Когда дверь началась медленно открываться во внутрь, то беглец из темницы увидел похожее на собственную клетку помещение. Оно было идентичным первому, но сильно отличалась небольшими подтёками и пятнами. Бетонные стены были исцарапаны ногтями, и, на полу из-за света отбрасывали блики тёмные скопления жидкостей. В глубине комнаты, полностью скрытая тенью Майкла сидела девушка. Она была завёрнута в разорванный кусок шторы. Эта вещица не выглядела тёплой или мягкой, один лишь её вид уже отталкивал от себя, вызывая неподдельное отвращение. В прорехах между «одеждой» красовались ссадины, шрамы, синяки, свежие и старые порезы.
Девушка заметила ту новую и незнакомую фигуру, стоящую на пороге её личного склепа. Она уже давно ожидала прихода кого-либо, и, увидев у себя на пороге человека, легла грудью на колени. Закрыв руками голову, она пыталась защищаться. Она не кричала, не плакала, а просто молчала и тряслась в ужасе. Её напугал только один вид человека, что стоял в объятьях скудного и враждебного света. Из-за освящения не было видно лица Майкла; он предстал перед заключённой, как единственный человек, которого она часто видела на протяжении очень долгого времени. Хоть эти две фигуры и отличались друг от друга, ей это было безразлично. Её мучитель представлялся для страдалицы в любом обличии, в любой форме, ведь он был всегда с ней. Она сразу заметила эту знакомую сгорбленную позу, мрачное молчание и сжатые кулаки, в одном из которых крепко лежало оружие. Уже знакомая инструкция включилась в голове, и девушка принялась делать то, к чему привыкла, к тому, что знала уже очень давно. Она сразу же ослабла, обмякла и прижалась к полу, повинуясь своему властелину.

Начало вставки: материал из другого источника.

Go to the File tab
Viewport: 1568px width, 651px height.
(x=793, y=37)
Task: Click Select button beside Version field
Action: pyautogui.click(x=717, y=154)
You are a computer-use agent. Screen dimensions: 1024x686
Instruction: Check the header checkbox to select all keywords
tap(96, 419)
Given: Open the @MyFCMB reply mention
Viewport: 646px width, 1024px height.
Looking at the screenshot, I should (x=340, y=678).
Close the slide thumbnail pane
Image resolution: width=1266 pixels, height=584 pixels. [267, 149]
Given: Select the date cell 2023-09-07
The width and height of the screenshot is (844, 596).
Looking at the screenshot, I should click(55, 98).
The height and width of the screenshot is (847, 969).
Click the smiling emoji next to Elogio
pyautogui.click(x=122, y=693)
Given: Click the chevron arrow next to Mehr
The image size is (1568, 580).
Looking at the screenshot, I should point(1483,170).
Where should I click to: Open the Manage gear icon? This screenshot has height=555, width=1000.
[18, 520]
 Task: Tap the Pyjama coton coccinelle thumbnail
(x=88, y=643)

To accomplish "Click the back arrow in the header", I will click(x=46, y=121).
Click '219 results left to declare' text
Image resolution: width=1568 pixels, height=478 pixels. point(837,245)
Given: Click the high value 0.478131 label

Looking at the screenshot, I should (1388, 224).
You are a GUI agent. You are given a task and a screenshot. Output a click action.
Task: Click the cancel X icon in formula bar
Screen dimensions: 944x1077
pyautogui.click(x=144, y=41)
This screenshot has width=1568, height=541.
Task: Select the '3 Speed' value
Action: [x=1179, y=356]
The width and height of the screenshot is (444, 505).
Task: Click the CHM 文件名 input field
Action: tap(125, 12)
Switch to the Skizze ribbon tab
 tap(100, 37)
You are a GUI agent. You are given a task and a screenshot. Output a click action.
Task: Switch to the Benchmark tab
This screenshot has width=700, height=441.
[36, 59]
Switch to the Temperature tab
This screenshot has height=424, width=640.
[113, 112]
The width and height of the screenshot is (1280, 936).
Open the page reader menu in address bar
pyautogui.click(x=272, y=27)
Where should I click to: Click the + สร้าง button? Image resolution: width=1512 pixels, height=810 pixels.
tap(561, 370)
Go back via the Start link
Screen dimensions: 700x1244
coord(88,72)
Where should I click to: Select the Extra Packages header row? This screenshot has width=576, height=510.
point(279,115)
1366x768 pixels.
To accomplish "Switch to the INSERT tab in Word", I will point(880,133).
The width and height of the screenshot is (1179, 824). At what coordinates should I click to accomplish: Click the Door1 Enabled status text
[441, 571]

Майкл стоял и не знал, как реагировать на происходящее. Ему хотелось в эту же минуту разорваться на множество частей. Одна бы сбежала прочь от этого хаоса, надеясь, как можно скорее оказаться далеко-далеко от него. Другая бы часть бросилась на девушку, и обняла её в попытках утешить беспомощное дитя. Третья, без уговоров вернулась в собственную темницу, где в порыве гнева лишила бы жизни старика. Майкл не мог разделиться, не мог сделать всё это сразу и ничего из перечисленного, чтобы прекратить ощущение жжения в груди и покалывание в затылке. По его щеке стекла слеза, ни то счастья, ни то печали.